Knowing that there was international precedent, I started wondering whether it might be feasible to set up protest zones during the Beijing Olympics. I found that when I brought it up with Westerners they generally thought it was a good idea. There is something of a precedent in China – during the 1995 U.N. International Conference on Women, protests took place at the NGO meetings, which were sequestered outside Beijing in Huairou. A Chinese friend who now works for BOCOG still recalls with amusement the nude protests there. I started asking my Chinese colleagues, friends, and people I ran into whether they thought protest zones could be implemented in Beijing. The reactions I got surprised me and made me realize the huge gulf that exists between Western and Chinese views on the topic of protests. For these reactions, see the following FAQ#5: Why Can’t the Chinese Authorities Allow a Little Space for Protests during the Olympics?


Anonymous said...

My gut feeling, however, is that the protesters will be harshly confronted by angry Chinese bystanders, and the photos of the confrontation will be flooding the web, with some western media cooking the conspiracy that these regular Chinese are either mob or police in plain clothes.

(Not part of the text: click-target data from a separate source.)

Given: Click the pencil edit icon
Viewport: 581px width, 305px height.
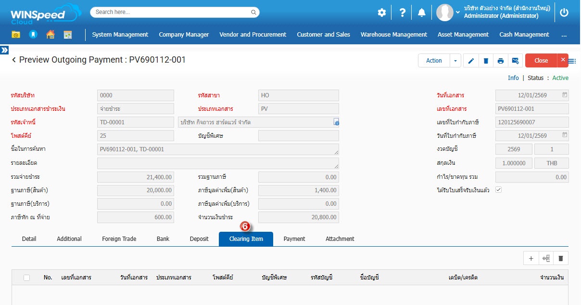Looking at the screenshot, I should pos(471,61).
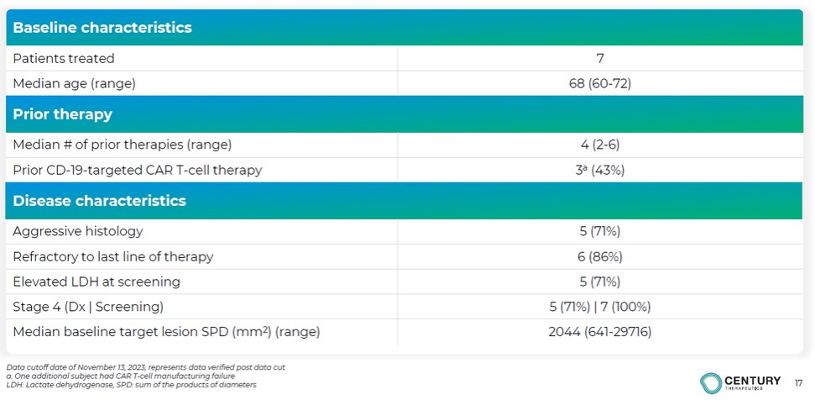Click Refractory to last line of therapy label
Viewport: 815px width, 400px height.
pyautogui.click(x=113, y=256)
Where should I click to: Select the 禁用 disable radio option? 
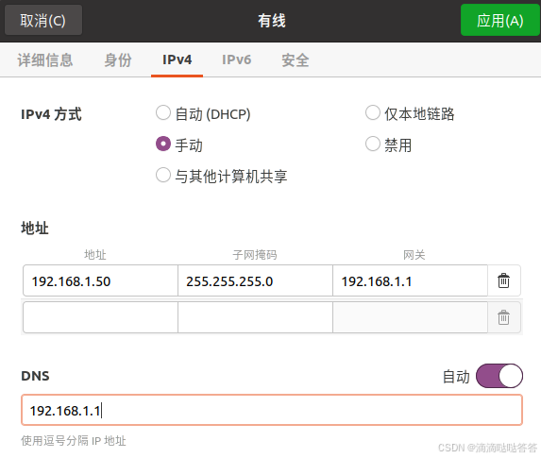click(373, 144)
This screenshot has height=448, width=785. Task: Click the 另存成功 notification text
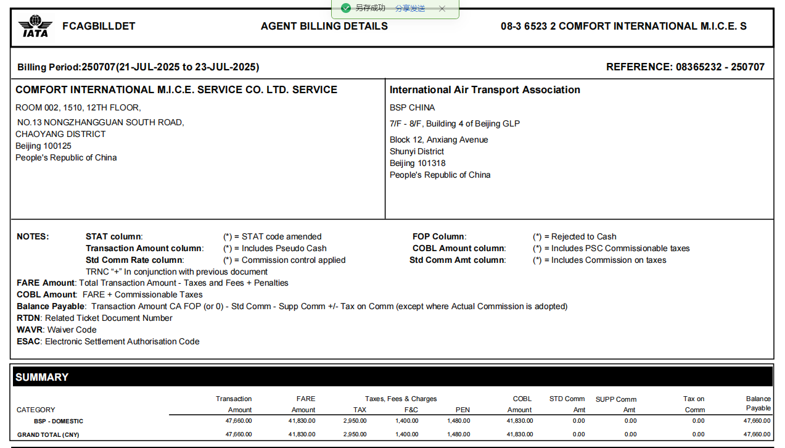pyautogui.click(x=371, y=8)
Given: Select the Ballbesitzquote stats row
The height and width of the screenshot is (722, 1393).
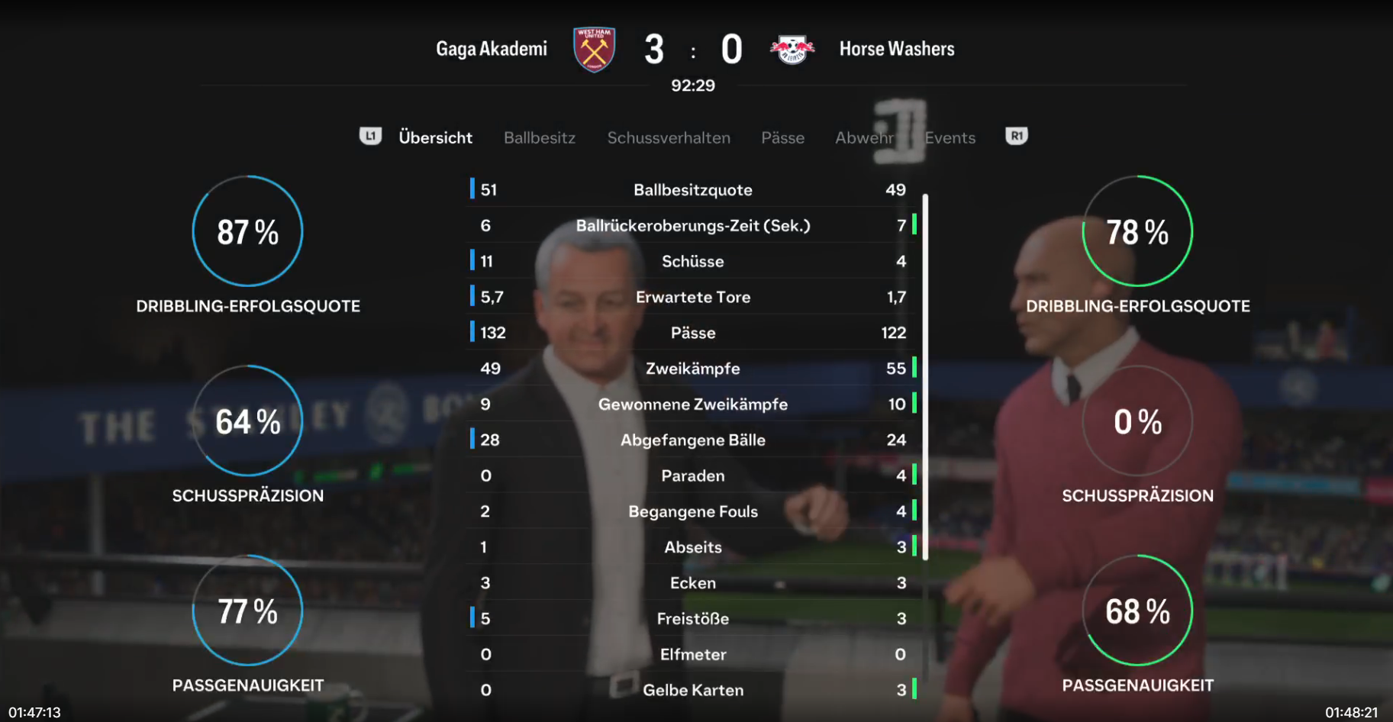Looking at the screenshot, I should click(693, 189).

I, for one, would happily slap any protesters on the face and boo them out of the country if I were there. Let's face it. If you don't know how to behave, you're not invited.

aolrip said...

This week's announcement by BOCOG that all banners will be banned at Olympic arenas should make it clear how Beijing is planning to handle protests.
Now even Chinese spectators will not be allowed to bring 中国加油! (Go China!) banners to the Olympic games. The reason given by BOCOG was that it would be unfair to foreign athletes for so many Chinese banners supporting China's team; as if Africans, Europeans, Americans, and Australians could somehow look up 中国加油 in pocket Chinese-English dictionaries.